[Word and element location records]
>>>
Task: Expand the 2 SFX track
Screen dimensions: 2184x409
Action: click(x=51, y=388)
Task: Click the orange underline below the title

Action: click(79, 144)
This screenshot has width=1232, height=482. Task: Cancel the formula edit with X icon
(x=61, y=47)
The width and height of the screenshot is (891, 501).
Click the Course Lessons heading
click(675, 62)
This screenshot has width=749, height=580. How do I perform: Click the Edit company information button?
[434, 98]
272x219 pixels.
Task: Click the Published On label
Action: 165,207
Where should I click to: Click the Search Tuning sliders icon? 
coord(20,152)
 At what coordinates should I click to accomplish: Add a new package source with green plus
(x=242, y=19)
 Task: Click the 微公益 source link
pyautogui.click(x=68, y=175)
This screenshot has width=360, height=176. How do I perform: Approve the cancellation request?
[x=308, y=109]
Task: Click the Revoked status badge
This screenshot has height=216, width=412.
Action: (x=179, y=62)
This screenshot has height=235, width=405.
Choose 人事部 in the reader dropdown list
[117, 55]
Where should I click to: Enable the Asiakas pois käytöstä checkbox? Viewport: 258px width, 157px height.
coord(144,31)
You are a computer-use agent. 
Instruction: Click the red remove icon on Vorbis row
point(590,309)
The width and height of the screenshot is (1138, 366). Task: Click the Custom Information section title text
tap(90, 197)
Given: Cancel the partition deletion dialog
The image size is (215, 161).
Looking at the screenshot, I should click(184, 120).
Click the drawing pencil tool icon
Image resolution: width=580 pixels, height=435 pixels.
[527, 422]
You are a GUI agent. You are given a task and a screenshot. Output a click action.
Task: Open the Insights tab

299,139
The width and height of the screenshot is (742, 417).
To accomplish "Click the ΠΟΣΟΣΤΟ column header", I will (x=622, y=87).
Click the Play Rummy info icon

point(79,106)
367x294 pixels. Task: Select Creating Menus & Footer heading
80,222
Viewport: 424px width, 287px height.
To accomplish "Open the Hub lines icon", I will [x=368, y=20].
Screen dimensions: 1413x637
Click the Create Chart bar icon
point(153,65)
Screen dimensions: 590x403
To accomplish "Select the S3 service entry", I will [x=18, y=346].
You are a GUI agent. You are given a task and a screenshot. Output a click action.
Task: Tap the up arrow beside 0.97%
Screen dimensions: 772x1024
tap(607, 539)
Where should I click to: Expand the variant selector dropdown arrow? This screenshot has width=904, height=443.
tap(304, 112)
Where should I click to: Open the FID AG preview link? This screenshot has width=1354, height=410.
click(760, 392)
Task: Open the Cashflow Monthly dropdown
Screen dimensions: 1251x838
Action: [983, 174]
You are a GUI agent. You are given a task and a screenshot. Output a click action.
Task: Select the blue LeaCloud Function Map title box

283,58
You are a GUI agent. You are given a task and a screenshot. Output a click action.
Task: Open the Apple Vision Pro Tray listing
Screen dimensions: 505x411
<<<
[WHAT TO WORK ON]
List every line of the material above that contains the string "Expand", matching its capitalization exactly.

[EXERCISE RESULT]
Task: Expand the 2 SFX track
Where should I click to: Expand the variant selector dropdown arrow? This screenshot has width=904, height=443.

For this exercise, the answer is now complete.